- **TASK DETAILS**: How many lines in the records contain the word "height"? Reply with the number alone.

- **DATA SUPPLIED**:
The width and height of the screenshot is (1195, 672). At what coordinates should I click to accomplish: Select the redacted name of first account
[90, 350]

==

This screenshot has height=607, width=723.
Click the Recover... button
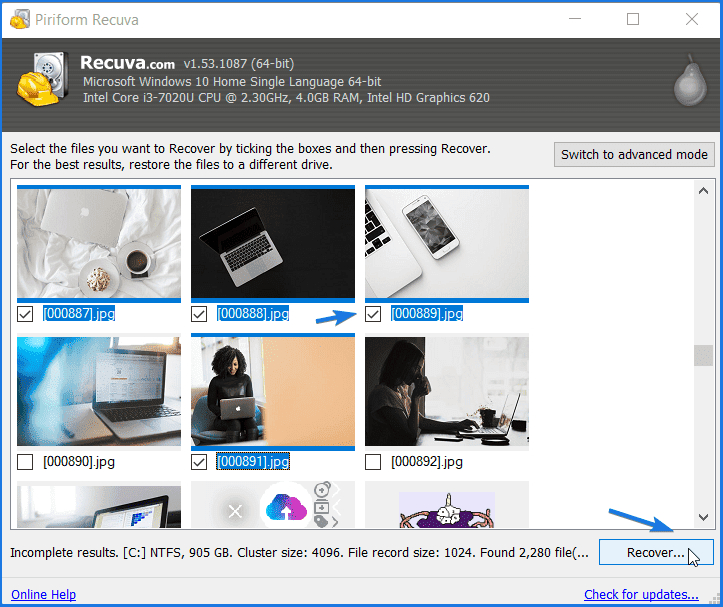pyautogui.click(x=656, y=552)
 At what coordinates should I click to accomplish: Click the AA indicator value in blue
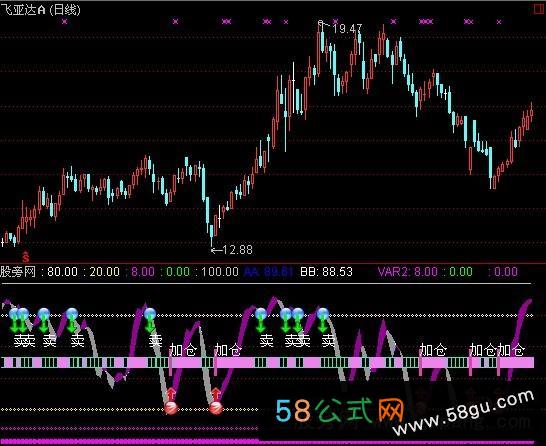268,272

--

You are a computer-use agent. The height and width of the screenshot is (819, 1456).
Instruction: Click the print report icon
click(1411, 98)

- **FINISHED ANSWER**: 3